La rente agit un peu comme une fiducie au profit du bénéficiaire, mais elle est beaucoup moins complexe.

«De plus, le disposant n’a pas besoin d’inscrire le legs au testament, dit Bernard Larivière. Dès que le nom du bénéficiaire est sur le contrat, le transfert se fait automatiquement au décès. Dans le cas d’une succession déficitaire, l’héritier obtiendra tout de même l’argent.»

La formule peut aussi être employée pour faire un legs secret, advenant qu’un tel legs puisse causer des tensions dans la famille.

Inconvénients

«En revanche, pour le consommateur moyen, le fait de pouvoir laisser une rente au bénéficiaire ne sera pas un argument de vente, pense Daniel Plouffe. Ce produit ne s’adresse donc pas à la masse, mais plutôt à des personnes qui ont un besoin pointu.»

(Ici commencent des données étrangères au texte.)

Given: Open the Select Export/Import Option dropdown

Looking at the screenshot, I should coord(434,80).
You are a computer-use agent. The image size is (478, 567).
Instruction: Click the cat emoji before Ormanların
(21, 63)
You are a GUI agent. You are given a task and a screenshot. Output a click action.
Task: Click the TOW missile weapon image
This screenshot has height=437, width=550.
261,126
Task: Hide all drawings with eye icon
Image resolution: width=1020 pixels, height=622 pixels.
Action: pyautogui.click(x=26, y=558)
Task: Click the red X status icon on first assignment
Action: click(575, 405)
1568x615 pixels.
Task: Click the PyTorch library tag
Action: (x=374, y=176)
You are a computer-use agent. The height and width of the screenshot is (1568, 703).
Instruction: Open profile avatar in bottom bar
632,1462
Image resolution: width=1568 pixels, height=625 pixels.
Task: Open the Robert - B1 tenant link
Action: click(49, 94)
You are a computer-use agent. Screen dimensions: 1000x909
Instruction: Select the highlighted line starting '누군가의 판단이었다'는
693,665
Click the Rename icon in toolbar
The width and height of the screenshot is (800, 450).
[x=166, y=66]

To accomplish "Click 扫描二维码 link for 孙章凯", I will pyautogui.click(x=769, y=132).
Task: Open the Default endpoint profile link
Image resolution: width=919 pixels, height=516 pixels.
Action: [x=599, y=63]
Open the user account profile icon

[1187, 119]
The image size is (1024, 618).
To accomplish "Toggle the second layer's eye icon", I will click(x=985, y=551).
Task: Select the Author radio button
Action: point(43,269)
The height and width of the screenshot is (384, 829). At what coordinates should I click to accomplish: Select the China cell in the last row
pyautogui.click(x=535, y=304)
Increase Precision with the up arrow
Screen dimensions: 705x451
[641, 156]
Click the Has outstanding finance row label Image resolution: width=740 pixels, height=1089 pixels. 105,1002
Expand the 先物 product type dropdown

«Cependant, même dans ce cas, continue-t-il, si quelqu’un a des montants significatifs à léguer, je crois qu’il est préférable de consulter un notaire et de rédiger un testament. Par exemple, si l’héritier a déjà de bons revenus, il sera plus avantageux sur le plan fiscal de mettre en place une fiducie.»

Jimmy Bouchard abonde dans ce sens, et pense qu’il est préférable d’opter pour une fiducie testamentaire dès que la succession est de 200 000 $ ou plus.

«Cela donnera une plus grande marge de manoeuvre aux héritiers», dit-il.

Léguer par testament permet aussi au disposant de demander au liquidateur d’acheter la rente la plus avantageuse sur le marché à son décès.

«Lorsqu’on nomme un bénéficiaire dans le cadre du Concept héritage graduel, il est impossible de savoir si la rente de Standard Life sera plus avantageuse que celle de ses concurrents au moment du décès», note Bernard Larivière.

Enfin, Daniel Plouffe souligne qu’il y a parfois un risque à nommer un bénéficiaire sur un produit financier.

Avec les années, le client peut en effet oublier sa décision et prendre d’autres dispositions dans son testament, qui seront invalidées. Cela peut être particulièrement dérangeant pour une famille reconstituée.

«Lorsqu’une personne a un testament, dit-il, elle peut écrire à la question sur le bénéficiaire « voir testament ». Peu importe si elle change les dispositions, tout se fera selon sa volonté.»